▶ [Problem description] Your output should consist solely of the lines from the one with "How do I perform: Open the 姓名" through the end of the records, reproduced exactly, both ends included.

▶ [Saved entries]
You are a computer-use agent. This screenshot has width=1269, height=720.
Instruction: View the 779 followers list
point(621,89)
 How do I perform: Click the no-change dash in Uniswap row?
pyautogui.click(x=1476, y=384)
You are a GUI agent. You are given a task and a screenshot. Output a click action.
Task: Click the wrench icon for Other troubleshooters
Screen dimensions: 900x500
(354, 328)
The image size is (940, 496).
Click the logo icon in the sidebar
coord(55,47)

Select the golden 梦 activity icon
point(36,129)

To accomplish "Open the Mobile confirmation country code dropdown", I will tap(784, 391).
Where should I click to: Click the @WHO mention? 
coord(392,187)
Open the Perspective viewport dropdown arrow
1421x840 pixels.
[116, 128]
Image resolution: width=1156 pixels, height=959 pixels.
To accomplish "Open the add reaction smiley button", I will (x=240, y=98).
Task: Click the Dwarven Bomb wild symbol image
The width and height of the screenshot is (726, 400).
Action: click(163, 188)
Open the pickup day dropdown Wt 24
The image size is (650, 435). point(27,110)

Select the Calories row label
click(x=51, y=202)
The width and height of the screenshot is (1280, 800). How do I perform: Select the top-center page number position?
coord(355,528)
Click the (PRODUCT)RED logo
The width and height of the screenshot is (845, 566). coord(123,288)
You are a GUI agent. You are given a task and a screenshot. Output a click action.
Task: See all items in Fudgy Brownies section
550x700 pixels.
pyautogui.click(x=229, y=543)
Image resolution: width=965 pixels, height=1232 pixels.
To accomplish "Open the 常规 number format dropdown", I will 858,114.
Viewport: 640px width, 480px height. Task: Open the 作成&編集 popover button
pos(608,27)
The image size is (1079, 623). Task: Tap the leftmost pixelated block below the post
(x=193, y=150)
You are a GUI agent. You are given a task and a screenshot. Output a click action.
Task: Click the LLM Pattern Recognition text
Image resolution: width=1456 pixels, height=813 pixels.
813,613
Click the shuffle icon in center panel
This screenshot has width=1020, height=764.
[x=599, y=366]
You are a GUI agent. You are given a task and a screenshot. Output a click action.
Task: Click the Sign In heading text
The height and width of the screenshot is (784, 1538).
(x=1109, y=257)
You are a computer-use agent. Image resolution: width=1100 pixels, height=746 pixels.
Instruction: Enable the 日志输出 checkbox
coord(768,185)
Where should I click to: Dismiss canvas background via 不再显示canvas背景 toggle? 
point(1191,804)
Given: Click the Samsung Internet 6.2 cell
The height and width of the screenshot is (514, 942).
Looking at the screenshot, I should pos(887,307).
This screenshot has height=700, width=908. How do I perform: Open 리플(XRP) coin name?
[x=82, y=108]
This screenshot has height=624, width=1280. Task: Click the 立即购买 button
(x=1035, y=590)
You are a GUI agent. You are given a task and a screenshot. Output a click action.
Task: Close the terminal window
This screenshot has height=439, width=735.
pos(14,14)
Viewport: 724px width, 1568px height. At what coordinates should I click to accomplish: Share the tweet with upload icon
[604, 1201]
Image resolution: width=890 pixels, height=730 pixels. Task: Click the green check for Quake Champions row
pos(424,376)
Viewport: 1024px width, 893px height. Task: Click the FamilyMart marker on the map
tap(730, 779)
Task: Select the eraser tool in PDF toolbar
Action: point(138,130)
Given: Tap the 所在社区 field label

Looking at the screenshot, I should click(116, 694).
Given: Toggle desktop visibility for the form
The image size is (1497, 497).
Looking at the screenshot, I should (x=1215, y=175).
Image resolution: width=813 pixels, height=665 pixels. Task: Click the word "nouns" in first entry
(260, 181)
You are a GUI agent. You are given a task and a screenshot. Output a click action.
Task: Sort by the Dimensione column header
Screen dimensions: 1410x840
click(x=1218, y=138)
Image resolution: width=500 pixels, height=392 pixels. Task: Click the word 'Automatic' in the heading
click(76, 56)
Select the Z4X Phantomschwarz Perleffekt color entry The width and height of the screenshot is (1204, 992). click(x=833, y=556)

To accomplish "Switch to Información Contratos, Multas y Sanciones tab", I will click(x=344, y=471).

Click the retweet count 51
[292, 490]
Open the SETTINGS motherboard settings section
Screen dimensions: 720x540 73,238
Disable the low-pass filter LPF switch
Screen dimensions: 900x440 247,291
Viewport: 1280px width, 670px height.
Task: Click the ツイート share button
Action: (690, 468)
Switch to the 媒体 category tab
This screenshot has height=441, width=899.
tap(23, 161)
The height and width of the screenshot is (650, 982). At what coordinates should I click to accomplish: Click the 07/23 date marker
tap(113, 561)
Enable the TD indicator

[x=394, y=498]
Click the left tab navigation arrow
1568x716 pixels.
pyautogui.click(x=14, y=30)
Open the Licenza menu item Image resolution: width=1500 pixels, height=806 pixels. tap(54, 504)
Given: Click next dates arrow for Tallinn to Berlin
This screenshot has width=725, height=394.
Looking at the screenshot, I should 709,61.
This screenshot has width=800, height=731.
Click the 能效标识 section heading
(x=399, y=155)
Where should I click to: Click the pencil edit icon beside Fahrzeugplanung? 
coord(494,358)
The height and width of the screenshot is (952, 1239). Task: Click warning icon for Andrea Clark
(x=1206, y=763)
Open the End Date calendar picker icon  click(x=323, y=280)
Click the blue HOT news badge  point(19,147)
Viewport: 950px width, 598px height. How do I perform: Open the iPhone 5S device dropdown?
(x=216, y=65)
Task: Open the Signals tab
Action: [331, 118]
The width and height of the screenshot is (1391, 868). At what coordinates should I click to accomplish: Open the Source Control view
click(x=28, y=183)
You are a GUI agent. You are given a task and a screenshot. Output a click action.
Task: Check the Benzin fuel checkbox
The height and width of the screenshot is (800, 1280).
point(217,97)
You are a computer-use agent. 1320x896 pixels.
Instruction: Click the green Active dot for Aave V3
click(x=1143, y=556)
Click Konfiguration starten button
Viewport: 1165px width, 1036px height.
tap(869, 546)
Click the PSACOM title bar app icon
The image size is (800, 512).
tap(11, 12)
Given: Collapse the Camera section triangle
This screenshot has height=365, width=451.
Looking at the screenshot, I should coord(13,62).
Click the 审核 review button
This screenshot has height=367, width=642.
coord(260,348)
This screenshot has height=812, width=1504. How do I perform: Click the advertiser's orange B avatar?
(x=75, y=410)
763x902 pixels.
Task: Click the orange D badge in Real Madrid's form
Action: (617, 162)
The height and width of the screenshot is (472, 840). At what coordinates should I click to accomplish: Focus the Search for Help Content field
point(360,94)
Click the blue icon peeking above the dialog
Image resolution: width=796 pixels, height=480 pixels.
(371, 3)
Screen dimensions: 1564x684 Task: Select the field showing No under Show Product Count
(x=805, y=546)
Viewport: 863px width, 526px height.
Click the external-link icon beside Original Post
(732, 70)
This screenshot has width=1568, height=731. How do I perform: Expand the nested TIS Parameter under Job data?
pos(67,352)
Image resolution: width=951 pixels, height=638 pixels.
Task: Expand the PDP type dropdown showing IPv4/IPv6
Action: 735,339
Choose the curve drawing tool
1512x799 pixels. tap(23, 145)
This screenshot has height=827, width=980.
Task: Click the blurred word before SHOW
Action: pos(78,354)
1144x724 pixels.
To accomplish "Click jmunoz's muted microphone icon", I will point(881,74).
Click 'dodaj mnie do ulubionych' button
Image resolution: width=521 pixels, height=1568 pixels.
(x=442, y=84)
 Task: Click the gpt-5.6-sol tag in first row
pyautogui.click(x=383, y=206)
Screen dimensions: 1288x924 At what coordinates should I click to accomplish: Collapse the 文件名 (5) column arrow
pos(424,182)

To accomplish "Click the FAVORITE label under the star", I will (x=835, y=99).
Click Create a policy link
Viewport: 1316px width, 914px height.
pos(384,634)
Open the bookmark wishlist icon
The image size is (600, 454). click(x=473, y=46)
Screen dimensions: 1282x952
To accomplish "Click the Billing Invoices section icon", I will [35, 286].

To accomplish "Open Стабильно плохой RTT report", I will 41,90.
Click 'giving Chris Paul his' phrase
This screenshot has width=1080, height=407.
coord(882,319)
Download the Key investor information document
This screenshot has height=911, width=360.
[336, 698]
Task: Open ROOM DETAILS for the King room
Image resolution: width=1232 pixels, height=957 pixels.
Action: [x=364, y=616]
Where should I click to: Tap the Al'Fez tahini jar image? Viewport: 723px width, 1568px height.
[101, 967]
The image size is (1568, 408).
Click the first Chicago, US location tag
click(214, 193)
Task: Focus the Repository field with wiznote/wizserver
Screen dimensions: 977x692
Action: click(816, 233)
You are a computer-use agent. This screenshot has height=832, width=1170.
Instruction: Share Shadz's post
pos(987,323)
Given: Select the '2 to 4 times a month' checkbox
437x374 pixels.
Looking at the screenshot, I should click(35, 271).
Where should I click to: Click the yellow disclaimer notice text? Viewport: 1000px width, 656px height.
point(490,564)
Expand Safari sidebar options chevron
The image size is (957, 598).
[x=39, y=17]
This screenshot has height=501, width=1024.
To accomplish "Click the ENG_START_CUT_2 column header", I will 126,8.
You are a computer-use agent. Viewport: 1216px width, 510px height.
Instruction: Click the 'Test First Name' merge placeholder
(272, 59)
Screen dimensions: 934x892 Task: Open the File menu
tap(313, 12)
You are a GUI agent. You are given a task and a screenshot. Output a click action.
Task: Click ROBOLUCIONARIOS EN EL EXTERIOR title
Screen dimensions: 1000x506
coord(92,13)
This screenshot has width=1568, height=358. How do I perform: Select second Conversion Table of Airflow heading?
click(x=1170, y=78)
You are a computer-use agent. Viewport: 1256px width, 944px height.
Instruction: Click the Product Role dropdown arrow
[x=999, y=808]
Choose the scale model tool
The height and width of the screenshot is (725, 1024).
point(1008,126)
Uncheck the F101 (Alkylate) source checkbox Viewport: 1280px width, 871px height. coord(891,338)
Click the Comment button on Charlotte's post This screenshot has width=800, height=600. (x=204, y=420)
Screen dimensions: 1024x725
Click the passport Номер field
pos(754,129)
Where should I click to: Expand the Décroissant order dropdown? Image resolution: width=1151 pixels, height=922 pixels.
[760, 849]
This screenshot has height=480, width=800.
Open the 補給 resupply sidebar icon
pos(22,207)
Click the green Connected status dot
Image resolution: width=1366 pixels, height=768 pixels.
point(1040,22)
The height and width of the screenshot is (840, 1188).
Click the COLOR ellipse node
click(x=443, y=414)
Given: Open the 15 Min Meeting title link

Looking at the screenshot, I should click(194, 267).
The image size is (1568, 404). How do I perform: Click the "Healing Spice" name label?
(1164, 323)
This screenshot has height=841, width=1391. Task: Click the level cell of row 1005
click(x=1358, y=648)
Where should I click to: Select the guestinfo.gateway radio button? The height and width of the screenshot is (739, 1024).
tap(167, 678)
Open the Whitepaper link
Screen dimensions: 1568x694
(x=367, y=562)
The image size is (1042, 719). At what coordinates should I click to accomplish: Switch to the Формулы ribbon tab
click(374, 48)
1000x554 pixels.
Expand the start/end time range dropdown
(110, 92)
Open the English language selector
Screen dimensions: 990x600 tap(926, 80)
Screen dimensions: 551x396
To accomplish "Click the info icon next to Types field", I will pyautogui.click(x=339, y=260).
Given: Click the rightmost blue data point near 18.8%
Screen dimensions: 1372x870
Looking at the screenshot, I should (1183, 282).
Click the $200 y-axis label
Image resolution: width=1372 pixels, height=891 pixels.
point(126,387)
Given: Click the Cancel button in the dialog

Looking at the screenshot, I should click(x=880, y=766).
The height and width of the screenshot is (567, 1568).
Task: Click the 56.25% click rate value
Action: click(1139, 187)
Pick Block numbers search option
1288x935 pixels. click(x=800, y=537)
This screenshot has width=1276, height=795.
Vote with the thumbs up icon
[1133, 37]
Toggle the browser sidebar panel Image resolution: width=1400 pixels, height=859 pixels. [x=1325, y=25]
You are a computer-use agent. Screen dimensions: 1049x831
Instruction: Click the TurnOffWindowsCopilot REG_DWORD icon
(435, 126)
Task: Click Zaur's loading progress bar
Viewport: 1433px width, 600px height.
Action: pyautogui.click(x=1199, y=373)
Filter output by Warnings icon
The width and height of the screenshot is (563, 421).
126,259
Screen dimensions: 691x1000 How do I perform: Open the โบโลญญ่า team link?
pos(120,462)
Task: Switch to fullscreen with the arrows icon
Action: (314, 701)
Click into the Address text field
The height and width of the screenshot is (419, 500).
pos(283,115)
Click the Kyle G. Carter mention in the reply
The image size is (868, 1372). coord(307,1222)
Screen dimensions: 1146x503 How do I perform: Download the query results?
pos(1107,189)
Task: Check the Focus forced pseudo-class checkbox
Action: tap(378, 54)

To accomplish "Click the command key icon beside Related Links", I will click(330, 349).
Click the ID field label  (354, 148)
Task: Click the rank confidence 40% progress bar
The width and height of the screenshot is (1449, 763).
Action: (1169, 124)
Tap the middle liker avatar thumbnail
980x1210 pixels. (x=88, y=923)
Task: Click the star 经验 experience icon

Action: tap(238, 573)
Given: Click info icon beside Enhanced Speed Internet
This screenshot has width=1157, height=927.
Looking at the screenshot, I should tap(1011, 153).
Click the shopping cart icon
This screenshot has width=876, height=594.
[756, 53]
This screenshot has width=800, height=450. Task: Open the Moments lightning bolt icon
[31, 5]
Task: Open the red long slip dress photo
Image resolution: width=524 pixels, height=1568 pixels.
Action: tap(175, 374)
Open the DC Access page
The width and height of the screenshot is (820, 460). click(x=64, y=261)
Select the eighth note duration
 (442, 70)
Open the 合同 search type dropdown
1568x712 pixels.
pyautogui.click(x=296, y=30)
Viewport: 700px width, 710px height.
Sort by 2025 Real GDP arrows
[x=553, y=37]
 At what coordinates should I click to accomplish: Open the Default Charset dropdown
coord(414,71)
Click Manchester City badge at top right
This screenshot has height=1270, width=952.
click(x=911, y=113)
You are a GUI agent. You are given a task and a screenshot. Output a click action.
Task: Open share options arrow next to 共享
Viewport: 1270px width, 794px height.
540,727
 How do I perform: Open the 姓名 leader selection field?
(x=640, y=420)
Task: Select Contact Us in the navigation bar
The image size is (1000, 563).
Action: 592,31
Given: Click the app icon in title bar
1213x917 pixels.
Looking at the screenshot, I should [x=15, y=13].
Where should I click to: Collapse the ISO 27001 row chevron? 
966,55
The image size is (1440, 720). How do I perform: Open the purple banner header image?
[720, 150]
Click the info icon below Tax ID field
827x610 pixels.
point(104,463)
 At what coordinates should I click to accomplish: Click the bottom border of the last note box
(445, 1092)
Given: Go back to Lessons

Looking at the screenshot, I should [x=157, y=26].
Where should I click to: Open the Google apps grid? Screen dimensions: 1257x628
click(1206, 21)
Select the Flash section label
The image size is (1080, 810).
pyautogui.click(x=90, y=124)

▶ [The completed task]
 How do I perform: Open the 姓名 leader selection field?
(x=640, y=420)
Task: Select Contact Us in the navigation bar
The image size is (1000, 563).
Action: 592,31
Given: Click the app icon in title bar
1213x917 pixels.
Looking at the screenshot, I should [x=15, y=13].
Where should I click to: Collapse the ISO 27001 row chevron? 
966,55
The image size is (1440, 720). How do I perform: Open the purple banner header image?
[720, 150]
Click the info icon below Tax ID field
827x610 pixels.
point(104,463)
 At what coordinates should I click to accomplish: Click the bottom border of the last note box
(445, 1092)
Given: Go back to Lessons

Looking at the screenshot, I should [x=157, y=26].
Where should I click to: Open the Google apps grid? Screen dimensions: 1257x628
click(1206, 21)
Select the Flash section label
The image size is (1080, 810).
pyautogui.click(x=90, y=124)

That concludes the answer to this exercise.